Procurement and support of military equipment consumes around 40% of annual defence cash expenditure and is of immense importance to the nation. The dedication of a wide group of individuals in attempting to deliver a complex programme of future capabilities while supporting our Armed Forces in current combat was apparent to the Review team throughout this work. The Department's commitment to improvement in acquisition is genuine and progress in some areas has been significant.


Nonetheless, the Ministry of Defence has a substantially overheated equipment programme, with too many types of equipment being ordered for too large a range of tasks at too high a specification. This programme is unaffordable on any likely projection of future budgets.

This overheating arises from a mixture of incentives within the Ministry of Defence. In particular, the Armed Forces, competing for scarce funding, quite naturally seek to secure the largest share of resources for their own needs, and have a systematic incentive to underestimate the likely cost of equipment.

Unfortunately the current system is not able to flush out at an early stage the real costs of this equipment, nor does it make effective prioritisation or rationalisation decisions. As the MoD almost never cancels an equipment order, the process of over-ordering and under-costing is not constrained by fear on the part of those ordering equipment that the programme will be lost.

Equipment plan construction is dominated by a "bottom up" aggregation process, which makes it hard for "top down" strategic guidance to control the balance of investment. Effective forums do not currently exist to allow top down guidance to control the evolution of the equipment programme.

With each force bidding for the highest specification product as a result of the system incentives, there is insufficient clarity over which systems need to be the most technologically advanced, and which could be used sensibly with an "80% solution" that would field a certain capability that could be grown over time. As well as increasing risk by encouraging great technical leaps, it also militates against making products exportable, since the most sophisticated products may not be affordable in many markets.

These forces and incentives create an over-large equipment programme, which contains within it a significant underestimate of the likely out-turn, making the programme even less affordable than it appears at any given moment in time. When this over-large and inflating programme meets the hard cash planning totals that the MoD can spend each year, the Department is left with no choice but to slow down its rate of spend on programmes across the board.

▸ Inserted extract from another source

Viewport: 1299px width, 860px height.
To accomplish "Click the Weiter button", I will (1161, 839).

The result is that programmes take significantly longer than originally estimated, because the Department cannot afford to build them at the originally planned rate. They also cost more than they would otherwise, because the overhead and working capital costs of keeping teams within industry and the MoD working on programmes for a much longer period soaks up additional cash. The MoD also has to bear significant costs in running on old equipment because the new equipment is not yet ready for service.

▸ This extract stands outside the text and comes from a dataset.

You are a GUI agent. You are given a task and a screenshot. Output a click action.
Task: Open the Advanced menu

Across a large range of programmes, this study found that the average programme overruns by 80% or c.5 years from the time specified at initial approval through to in service dates. The average increase in cost of these programmes is 40% or c.£300m. This study also estimates that the "frictional costs" to the Department of this systematic delay are in the range £900m - £2.2bn pa.

As well as costing significant sums, this squeeze on short-term cash expenditure in an effort to manage an over large programme has a number of other undesirable impacts. It reduces funds available for technology demonstration or risk-reduction activities, which might reduce risk in new procurements. It depresses spend in areas such as Research & Technology, where by their nature, budgets tend to be committed less far ahead, and so are vulnerable to a cash squeeze.

Balancing this equipment programme, and keeping it in balance, is clearly a very significant objective of this report. As a result, the report recommends routine Strategic Defence Reviews, to be conducted in the first session of a new Parliament, as a mechanism to ensure periodic "resetting" of the MoD's plans. The report also recommends a set of detailed changes to keep the Equipment Programme on track between reviews.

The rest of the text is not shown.